## Begin Text extract

Title and Story link:

Secret Of The Moon [First One] (Completed, with 43 chapters)

 

Title: (7/10)

When I first read the title, I found it really unique and interesting. It made me interested in the story and I was thinking about all that could happen; like what secret would the moon be harbouring. Unfortunately, the title was not really linked to the story. I felt that the only 'secret' was only that the humans with wolf blood would change into wolves during the full moon period. It would have been better if there was another 'secret' in the story, but nonetheless thumbs up for the unique title! 

 

Overall Appearance: (10/10)

I really really love the layout of the story. Everything is really neat and the fonts and size were just right too. I reallty loved the poster too, but I felt that jaehee's eyes were a little too creepy. I know that the yellow eyes are the colour of her eyes when she's a wolf but if I'm not wrong when she's human her eyes are normal, it kind of confused me a little as I was wondering if she had yelow eyes in the first place. The background is really pretty too although it would be better if it was a different coour from the poster.

 

Description and Foreword: (7/10)

The description was a little disorganised. Firstly, you were using Jaehee's pov to introduce the story, then after leaving a few blanks, you wrote the story in the narrator's pov. This makes the descrption confusing to readers as they would be wondering in who's point of view you would be writing the story in.

## End Text extract
## Begin Raw data

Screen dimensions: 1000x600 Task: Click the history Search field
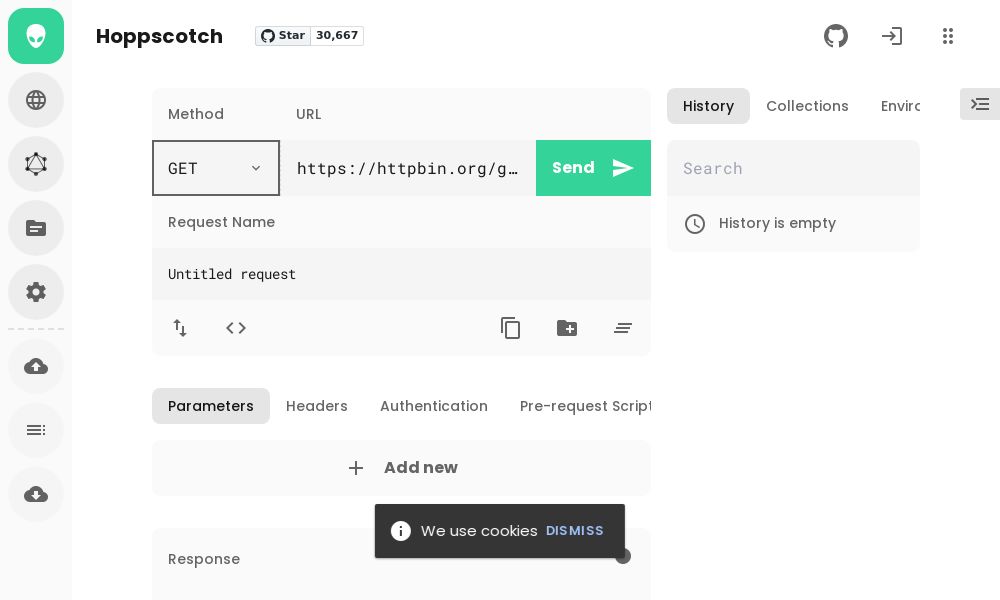pyautogui.click(x=793, y=168)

## End Raw data

Reproduce verbatim the passage of the story review starting at "Title: (7/10)" and ending at "the unique title!".

Title: (7/10)

When I first read the title, I found it really unique and interesting. It made me interested in the story and I was thinking about all that could happen; like what secret would the moon be harbouring. Unfortunately, the title was not really linked to the story. I felt that the only 'secret' was only that the humans with wolf blood would change into wolves during the full moon period. It would have been better if there was another 'secret' in the story, but nonetheless thumbs up for the unique title!